Another scientist said the tests are part of a well-charted development process and most planned well in advance. “For these tests, particularly ones with long range systems, multiple clearances are required including those from the Ministry of Defence, Ministry of External Affairs and PMO. A Notice to Airmen — NOTAM is issued by the Airport Authority of India for the flight path of projectiles. In many cases, one more armed forces or the Strategic Forces Command are part of the tests. In the case of tests that are conducted off the coast, the Navy and Coast Guard are involved in the process,” he explained.
Reasons behind series of tests and the strategic posturing
Senior DRDO office-bearers say the timing of this tests series is significant considering the present stand-off with China. However, one key reason behind so many tests being done back to back is the fact many of these tests, scheduled for earlier this year, had to be put on hold due to COVID restrictions, while preparations for them were all in place.
“Because of the COVID lockdown, the movement of scientists from various DRDO facilities for the purposes of tests were put on hold even though these facilities were functioning as per the norms laid down from time to time. In the initial COVID period, we all were a little apprehensive of what was going to happen. But as the time passed, we all got used to the new normal. As the easing of travel restrictions started, the tests got the required push. In many cases, we were 80 to 90 per cent ready, just a go-ahead was needed.” said a senior DRDO scientist.

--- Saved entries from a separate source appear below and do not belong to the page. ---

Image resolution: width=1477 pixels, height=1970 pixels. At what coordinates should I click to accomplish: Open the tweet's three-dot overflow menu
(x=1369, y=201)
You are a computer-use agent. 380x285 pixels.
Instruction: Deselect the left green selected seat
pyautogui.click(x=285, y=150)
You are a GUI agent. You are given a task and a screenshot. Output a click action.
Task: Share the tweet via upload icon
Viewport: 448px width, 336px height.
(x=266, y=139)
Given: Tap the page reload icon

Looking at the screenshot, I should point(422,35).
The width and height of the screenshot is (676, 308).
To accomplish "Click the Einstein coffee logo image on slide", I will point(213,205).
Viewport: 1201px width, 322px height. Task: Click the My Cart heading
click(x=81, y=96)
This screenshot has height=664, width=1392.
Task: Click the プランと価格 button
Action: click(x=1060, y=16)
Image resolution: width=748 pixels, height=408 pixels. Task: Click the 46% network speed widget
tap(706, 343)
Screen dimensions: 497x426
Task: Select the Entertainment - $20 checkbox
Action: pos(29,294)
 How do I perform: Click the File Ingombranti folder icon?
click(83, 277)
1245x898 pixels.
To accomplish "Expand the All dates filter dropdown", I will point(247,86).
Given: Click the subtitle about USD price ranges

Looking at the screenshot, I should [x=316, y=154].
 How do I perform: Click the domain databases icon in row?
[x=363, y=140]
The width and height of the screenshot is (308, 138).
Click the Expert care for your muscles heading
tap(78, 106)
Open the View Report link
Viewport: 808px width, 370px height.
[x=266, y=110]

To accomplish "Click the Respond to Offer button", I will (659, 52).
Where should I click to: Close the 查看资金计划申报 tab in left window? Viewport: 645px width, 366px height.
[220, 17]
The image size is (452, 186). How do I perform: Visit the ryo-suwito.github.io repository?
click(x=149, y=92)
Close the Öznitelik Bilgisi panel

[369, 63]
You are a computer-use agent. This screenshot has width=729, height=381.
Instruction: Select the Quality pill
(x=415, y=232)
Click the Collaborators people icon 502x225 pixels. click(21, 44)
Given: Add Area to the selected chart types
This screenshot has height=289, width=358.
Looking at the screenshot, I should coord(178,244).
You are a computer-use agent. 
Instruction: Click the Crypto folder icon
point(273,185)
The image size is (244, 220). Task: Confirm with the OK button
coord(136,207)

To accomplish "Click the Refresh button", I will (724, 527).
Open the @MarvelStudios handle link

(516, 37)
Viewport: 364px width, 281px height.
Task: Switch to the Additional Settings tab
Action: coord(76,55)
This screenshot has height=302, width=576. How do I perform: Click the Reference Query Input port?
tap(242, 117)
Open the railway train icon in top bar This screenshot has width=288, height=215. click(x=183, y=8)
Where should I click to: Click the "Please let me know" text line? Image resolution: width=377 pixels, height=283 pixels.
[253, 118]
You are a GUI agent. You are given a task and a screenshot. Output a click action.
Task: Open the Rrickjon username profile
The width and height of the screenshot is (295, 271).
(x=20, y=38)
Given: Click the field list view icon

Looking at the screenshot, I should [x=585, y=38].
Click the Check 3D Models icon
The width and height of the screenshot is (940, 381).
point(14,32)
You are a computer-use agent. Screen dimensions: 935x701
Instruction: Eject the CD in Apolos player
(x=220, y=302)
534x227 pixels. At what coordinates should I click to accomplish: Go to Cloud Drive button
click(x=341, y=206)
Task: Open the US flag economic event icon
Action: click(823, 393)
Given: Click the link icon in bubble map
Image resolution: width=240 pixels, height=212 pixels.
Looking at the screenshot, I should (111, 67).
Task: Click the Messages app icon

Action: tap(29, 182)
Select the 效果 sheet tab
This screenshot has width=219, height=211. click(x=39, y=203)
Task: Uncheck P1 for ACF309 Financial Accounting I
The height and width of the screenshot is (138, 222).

The missiles tested during this period are crucial for land attack capability and some for Air and maritime security and testing them is a strong signal. At a time when there is a stand off with China which also has rising interests in the strategically crucial Indian Ocean Region, strategic signalling of this volume ‘can not happen without a deliberate push from the government even if the COVID factor is considered’ said a senior scientist. Officials said some more tests of the strategically important weapons systems are in the pipeline for at least a month ahead.